Subdomain brute forcing is only useful if you can go big, and going big means going fast. massdns is the tool that makes internet-scale DNS enumeration practical: a high-performance stub resolver built to resolve millions - even billions - of names by spreading queries across many public resolvers at once. Without any special tuning it will push over 350,000 names per second. This article is part of the PingLabz DNS enumeration guide, and the capture below is real output from Kali in our lab.
What massdns does
massdns is a stub resolver, not a brute forcer on its own. You feed it two things: a list of names to resolve and a list of DNS resolvers to spread the load across. It fires the queries out concurrently, tracks which ones succeed, and writes the answers in whatever output format you choose. In a modern subdomain-discovery pipeline it is the resolution engine: a tool like a wordlist generator or permutation tool produces candidate names, and massdns resolves them at speed. It is the workhorse behind many bug-bounty recon workflows.
massdns is in the Kali repos: sudo apt install massdns. It is also trivially built from source.
Running massdns against the lab
You need a resolvers file (here, just the lab's BIND9 server) and a names file (candidate FQDNs). Then point massdns at both, choose record type A and simple output (-o S), and write to a file:
root@kali:~# massdns -r resolvers.txt -t A -o S -w massdns.out names.txt
Concurrency: 10000
Processed queries: 34
Received packets: 34
Progress: 100.00% (00 h 00 min 00 sec / 00 h 00 min 00 sec)
Current incoming rate: 7071 pps, average: 7071 pps
Current success rate: 7071 pps, average: 7071 pps
Finished total: 34, success: 34 (100.00%)
root@kali:~# sort massdns.out
admin.pinglabz.lab. A 10.0.53.99
backup.pinglabz.lab. A 10.0.53.60
db.pinglabz.lab. A 10.0.53.70
dc01.pinglabz.lab. A 10.0.53.5
jenkins.pinglabz.lab. A 10.0.53.91
mail.pinglabz.lab. A 10.0.53.20
router.pinglabz.lab. CNAME gw.pinglabz.lab.
smtp.pinglabz.lab. CNAME mail.pinglabz.lab.

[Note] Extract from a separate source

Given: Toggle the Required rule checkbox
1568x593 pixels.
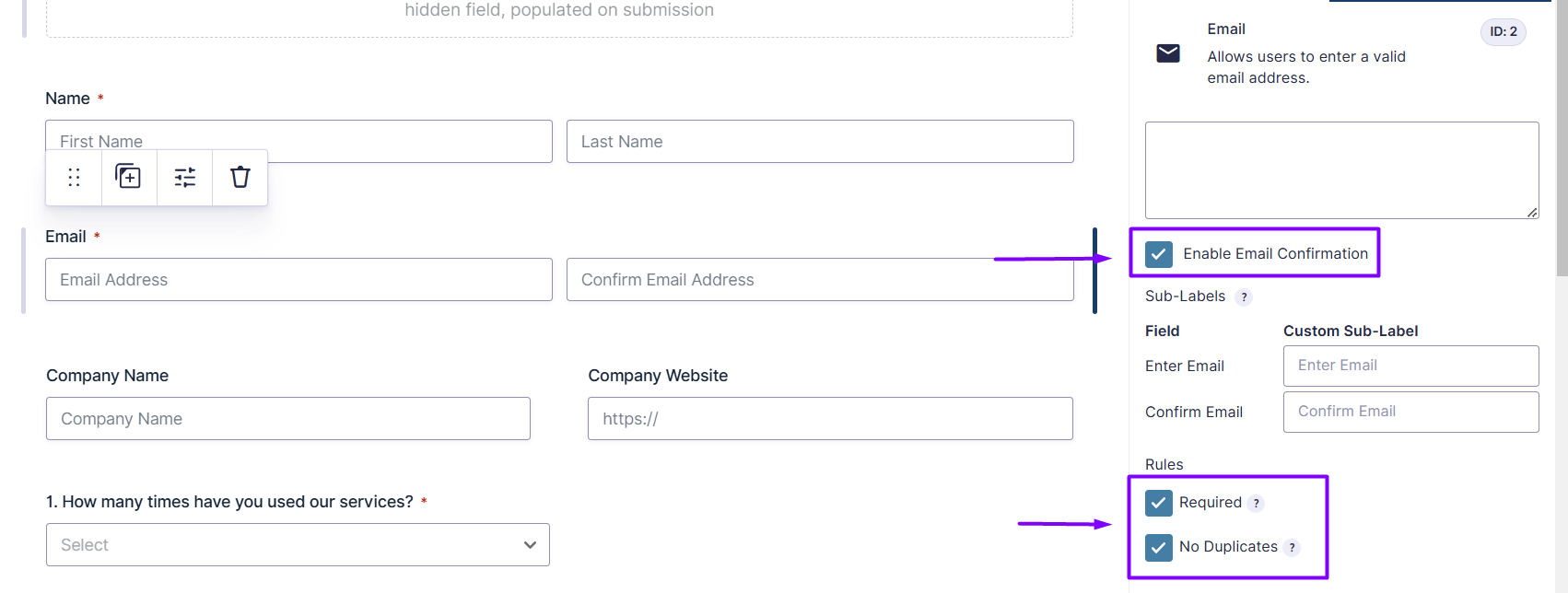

vpn.pinglabz.lab. A 10.0.53.30
www.pinglabz.lab. A 10.0.53.10The live status screen is the massdns signature: concurrency, queries processed, and a real-time packets-per-second rate. Even in this tiny lab it hit 7,071 pps at 100% success. Scale the names file to millions and point it at a large resolver list and that rate is what lets it finish in minutes instead of days. The output resolves CNAME chains too, so you see that router is an alias for gw and smtp for mail.
The options that matter
One practical warning: massdns is only as reliable as its resolver list. A list full of dead or poisoned public resolvers produces false positives and misses. Recon practitioners maintain curated, regularly validated resolver lists for exactly this reason. Because massdns just resolves what you give it, the quality of your candidate names (from a good wordlist or a permutation tool) determines what you actually find.
The defender's view
massdns does not attack your server so much as hammer it, and a flood of sequential lookups for guessed names is a detectable pattern. Response Rate Limiting and query-log analysis on your authoritative servers will surface it. The deeper defence is the same as for any brute forcing: make sure a resolved name only ever returns a public address, so speed buys the attacker nothing but a list of things they were already meant to see. The full checklist is in the DNS enumeration pillar.
Related tools
massdns is the scale version of what dnsmap does slowly. Generate the standard records and try zone transfers first with dnsrecon and dnsenum - if AXFR works, you do not need to brute force at all. To audit your own zone for errors, use dnswalk. Feed the live hosts massdns finds into the Nmap cluster for port scanning.
Key takeaways
massdns is the speed tool of DNS enumeration - a stub resolver that spreads a huge list of candidate names across many resolvers to resolve hundreds of thousands per second. Give it a names file and a resolvers file, pick a record type and output format, and let it run. Its results are only as good as your resolver list and your candidate names, so curate both. It is the scale-up from dnsmap, and the defence against it is the same: keep internal addresses out of public zones and monitor for brute-force patterns.